We have the last 3 days been tracking a local root vulnerability in the Linux kernel, the core element of all Linux operating systems. This vulnerability is unprecedented in scope, effecting Linux versions going as far back as 8 years which prompted extra consideration in how we handle it.
Here at TCH we operate a network that is dominated by Linux, to say we took this matter very seriously would be an understatement. It was decided after evaluating the threat this vulnerability poses to our network, dedicated servers, and shared/reseller clients, that waiting any longer on an upstream update was not reasonable. Originally there was an estimate of Saturday 1900GMT for upstream updates but this fell through prompting us to take action. In addition to a lack of a reliable upstream update for this issue is the fact that this vulnerability is being actively exploited in the wild with publicly available attack code on many security and underground web sites.

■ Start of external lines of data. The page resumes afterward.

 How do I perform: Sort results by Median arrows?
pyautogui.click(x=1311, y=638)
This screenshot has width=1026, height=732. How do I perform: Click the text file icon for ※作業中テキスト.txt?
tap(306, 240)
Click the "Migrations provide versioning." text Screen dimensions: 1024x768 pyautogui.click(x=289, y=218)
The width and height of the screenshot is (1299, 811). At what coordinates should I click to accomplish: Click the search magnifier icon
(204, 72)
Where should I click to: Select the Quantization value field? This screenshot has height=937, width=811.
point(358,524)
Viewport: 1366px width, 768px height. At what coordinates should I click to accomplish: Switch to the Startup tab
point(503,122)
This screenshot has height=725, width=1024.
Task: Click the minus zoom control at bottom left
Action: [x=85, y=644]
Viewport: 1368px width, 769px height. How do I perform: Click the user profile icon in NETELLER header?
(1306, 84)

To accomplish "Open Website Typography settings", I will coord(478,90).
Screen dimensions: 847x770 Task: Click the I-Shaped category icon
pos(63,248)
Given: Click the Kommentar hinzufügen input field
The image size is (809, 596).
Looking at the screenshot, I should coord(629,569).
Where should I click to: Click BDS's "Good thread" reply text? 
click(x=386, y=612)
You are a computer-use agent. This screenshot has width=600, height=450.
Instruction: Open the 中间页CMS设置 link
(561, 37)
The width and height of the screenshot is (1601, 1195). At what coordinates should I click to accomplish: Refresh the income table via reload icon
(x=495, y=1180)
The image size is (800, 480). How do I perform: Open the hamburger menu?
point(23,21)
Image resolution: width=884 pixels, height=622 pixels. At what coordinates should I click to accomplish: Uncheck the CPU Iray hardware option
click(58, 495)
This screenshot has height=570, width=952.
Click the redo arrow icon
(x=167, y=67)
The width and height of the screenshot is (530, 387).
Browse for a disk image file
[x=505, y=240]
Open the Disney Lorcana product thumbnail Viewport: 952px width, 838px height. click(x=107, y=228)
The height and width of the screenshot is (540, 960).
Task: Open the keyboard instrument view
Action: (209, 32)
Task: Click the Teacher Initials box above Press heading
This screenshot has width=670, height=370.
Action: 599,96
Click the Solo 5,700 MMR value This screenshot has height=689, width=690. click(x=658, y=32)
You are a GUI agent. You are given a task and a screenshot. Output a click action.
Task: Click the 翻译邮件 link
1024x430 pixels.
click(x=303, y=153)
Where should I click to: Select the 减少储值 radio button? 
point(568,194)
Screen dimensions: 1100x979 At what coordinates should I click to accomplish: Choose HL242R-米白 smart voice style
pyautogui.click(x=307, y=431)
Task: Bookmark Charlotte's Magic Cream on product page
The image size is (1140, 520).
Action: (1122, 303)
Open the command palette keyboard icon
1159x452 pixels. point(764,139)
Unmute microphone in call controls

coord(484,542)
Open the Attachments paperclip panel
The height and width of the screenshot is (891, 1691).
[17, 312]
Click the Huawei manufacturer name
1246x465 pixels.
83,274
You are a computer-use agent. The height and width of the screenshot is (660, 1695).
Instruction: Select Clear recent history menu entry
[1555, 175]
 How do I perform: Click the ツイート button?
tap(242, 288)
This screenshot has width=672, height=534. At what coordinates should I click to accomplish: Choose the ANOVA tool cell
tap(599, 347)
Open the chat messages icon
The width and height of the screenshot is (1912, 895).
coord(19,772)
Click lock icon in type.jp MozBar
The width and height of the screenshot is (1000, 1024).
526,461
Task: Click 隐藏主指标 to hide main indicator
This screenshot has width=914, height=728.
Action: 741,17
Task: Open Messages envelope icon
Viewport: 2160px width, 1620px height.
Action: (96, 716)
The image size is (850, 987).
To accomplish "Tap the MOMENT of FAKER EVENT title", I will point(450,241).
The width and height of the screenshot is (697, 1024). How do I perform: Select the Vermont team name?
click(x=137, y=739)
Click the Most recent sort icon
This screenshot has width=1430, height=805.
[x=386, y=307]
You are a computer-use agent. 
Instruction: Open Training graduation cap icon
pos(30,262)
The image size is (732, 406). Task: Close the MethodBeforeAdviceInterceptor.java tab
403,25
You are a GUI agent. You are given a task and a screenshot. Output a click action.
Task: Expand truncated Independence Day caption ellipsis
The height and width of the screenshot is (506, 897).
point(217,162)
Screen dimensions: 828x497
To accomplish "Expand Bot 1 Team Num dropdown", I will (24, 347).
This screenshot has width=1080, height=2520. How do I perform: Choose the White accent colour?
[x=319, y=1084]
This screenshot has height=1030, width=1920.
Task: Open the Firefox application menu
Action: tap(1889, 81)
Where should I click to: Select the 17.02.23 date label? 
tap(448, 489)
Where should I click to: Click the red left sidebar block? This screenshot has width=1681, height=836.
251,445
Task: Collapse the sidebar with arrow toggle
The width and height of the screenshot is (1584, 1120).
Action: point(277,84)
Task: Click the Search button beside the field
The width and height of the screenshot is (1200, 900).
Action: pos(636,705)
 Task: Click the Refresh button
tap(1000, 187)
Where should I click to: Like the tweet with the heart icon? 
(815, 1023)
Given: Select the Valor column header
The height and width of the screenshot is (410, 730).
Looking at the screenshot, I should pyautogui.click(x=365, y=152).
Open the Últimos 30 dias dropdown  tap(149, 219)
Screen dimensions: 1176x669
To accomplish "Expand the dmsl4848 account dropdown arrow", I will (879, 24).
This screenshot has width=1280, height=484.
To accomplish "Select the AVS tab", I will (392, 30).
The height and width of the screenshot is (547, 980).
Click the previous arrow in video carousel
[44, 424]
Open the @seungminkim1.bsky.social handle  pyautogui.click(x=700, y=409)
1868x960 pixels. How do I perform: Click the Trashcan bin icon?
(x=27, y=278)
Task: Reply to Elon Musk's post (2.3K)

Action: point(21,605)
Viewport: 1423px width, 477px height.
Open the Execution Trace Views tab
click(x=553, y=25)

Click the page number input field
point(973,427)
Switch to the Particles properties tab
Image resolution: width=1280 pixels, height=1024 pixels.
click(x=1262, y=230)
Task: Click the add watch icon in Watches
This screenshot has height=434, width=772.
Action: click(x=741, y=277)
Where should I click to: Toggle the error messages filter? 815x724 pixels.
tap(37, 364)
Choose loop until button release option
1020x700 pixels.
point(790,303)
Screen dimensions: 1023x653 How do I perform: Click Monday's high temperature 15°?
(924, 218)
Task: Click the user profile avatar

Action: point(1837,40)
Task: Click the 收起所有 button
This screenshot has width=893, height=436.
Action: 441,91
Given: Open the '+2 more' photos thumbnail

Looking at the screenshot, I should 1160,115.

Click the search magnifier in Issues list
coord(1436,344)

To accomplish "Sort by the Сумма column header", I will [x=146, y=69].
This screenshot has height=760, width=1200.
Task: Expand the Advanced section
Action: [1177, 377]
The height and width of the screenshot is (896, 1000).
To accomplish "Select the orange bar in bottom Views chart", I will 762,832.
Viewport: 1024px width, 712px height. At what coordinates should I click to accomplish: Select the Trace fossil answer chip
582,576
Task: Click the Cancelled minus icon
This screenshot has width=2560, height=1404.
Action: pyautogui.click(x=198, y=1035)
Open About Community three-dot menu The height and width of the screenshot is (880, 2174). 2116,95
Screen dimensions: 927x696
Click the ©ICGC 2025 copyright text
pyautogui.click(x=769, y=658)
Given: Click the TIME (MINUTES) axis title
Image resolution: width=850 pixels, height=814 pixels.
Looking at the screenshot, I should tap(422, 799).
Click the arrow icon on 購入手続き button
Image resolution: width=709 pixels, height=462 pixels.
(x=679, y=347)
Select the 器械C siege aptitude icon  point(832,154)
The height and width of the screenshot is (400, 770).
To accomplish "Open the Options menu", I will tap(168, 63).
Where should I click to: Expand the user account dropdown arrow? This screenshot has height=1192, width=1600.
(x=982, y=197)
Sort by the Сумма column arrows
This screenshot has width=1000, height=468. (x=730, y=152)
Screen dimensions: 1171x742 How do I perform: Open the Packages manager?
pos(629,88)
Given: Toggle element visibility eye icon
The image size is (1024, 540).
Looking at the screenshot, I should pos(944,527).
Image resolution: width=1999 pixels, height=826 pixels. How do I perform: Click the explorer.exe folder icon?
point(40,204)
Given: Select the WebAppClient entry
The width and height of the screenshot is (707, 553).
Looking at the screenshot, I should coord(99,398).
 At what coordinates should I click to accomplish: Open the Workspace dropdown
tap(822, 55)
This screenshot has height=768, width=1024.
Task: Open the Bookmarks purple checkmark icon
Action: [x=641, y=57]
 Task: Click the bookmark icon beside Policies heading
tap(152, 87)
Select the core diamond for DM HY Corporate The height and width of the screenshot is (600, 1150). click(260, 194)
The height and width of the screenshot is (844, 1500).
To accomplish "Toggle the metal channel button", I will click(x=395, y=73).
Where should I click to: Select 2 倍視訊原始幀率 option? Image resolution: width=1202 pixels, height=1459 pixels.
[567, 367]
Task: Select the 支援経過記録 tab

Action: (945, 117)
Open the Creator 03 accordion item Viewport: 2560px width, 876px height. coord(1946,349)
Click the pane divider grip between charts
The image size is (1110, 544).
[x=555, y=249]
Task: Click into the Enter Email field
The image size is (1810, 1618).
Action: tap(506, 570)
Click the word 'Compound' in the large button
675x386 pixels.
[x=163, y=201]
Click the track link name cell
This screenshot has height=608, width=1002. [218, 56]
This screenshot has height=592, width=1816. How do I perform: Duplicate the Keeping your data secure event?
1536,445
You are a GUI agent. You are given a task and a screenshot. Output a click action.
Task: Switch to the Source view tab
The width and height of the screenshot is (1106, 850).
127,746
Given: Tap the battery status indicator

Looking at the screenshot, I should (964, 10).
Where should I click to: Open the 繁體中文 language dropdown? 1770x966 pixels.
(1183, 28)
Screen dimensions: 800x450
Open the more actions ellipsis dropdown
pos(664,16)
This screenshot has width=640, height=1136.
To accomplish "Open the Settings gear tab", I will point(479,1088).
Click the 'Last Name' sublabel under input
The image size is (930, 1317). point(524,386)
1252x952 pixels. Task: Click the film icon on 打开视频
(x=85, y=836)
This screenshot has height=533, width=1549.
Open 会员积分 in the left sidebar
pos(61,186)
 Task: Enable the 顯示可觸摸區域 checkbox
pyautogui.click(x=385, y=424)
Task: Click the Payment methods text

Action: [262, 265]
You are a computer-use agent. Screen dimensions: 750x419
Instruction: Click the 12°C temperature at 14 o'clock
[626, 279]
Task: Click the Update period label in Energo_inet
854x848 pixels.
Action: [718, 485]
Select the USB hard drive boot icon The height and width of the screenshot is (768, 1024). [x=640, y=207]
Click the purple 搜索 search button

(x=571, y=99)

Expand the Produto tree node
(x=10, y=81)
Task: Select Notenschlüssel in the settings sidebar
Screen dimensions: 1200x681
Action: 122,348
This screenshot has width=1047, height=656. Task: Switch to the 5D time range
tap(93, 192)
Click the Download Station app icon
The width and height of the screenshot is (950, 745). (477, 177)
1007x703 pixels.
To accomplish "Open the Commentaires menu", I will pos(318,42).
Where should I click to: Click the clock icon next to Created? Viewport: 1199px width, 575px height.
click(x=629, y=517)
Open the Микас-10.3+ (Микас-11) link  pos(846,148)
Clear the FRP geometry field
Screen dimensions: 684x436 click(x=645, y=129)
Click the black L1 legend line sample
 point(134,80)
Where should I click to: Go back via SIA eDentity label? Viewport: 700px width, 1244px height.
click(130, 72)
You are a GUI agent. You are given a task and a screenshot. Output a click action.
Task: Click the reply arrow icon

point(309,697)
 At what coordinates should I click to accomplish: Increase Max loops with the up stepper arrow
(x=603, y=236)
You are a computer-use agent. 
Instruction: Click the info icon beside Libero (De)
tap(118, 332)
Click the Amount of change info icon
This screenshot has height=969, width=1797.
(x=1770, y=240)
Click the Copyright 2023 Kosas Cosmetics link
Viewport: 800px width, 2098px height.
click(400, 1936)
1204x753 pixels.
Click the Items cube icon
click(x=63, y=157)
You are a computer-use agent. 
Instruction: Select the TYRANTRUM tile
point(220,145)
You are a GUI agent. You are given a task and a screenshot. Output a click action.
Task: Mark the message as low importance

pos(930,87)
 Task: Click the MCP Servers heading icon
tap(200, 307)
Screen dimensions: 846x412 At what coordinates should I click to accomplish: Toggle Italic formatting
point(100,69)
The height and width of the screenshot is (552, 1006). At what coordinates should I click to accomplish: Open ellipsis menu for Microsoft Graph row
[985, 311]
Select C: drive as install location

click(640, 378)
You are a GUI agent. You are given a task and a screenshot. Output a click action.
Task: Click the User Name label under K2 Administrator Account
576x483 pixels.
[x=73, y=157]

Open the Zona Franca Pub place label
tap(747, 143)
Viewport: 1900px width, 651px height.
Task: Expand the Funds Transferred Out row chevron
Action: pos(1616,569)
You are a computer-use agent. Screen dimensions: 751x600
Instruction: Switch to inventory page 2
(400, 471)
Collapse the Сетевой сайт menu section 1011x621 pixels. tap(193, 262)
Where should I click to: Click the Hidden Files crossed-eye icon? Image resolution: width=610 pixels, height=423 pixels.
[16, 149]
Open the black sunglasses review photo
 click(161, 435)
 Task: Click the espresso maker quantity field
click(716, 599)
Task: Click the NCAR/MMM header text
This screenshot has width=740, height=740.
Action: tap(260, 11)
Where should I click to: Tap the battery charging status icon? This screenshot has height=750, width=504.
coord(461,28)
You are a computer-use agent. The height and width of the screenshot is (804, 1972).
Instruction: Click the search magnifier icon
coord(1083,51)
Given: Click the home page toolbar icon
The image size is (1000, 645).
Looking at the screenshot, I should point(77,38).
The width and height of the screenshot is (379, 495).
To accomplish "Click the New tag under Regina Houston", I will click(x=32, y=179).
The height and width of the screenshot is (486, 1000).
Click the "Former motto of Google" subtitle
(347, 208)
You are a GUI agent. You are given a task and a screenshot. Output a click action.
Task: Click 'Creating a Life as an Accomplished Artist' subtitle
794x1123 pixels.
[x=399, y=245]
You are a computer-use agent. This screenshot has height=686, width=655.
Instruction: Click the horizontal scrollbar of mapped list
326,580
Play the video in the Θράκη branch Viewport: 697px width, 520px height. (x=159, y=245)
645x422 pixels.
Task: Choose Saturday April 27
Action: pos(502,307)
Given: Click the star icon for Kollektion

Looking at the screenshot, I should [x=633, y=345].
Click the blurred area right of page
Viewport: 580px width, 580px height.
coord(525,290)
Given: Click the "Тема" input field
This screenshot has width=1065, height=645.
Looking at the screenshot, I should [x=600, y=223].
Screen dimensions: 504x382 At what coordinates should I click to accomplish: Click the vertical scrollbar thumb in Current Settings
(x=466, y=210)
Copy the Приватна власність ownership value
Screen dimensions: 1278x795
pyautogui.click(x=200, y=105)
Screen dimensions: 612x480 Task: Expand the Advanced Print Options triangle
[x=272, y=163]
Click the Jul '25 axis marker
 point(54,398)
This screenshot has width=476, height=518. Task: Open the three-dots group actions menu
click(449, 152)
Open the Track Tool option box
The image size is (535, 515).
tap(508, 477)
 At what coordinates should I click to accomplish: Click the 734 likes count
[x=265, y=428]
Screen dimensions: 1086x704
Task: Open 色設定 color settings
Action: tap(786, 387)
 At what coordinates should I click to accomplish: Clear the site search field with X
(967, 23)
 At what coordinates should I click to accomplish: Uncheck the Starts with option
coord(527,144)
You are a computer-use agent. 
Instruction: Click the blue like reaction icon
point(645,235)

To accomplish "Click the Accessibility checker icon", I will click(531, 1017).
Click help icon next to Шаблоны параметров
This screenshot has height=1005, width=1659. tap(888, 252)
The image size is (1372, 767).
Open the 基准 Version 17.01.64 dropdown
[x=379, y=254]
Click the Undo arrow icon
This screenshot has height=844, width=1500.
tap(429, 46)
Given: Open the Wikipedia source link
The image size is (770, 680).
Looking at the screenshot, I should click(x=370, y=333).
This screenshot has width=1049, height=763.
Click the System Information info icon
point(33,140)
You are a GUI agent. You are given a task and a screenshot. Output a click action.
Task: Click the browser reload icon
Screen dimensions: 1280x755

At this moment, we are rolling out to all Linux servers on our network an updated kernel version that will close this vulnerability while maintaining version compatibility with future upstream software updates. This effort in retaining version support will allow our dedicated clients in addition to our own support team to resume normal update practices with tools such as ‘yum’ or ‘apt-get’ and not have to worry about conflicting versions against our in-house kernel update.
Please do not be alarmed if you experience an outage temporarily on dedicated, shared or reseller servers, we thank everyone for understanding the urgency of this matter and if you have any questions or comments please feel free to submit a help desk ticket at https://www.tchhelp.com.
UPDATE:Aug 18, 2009
We will be conducting reboots again this evening to push out a revised version of last nights kernel that corrects issues with r1backup agent, local firewall services and the network driver on certain servers. In addition, this new kernel revision is binary compatible with CentOS/RHEL 4 kernels being that it was built off the same kernel source tree as the standard kernels.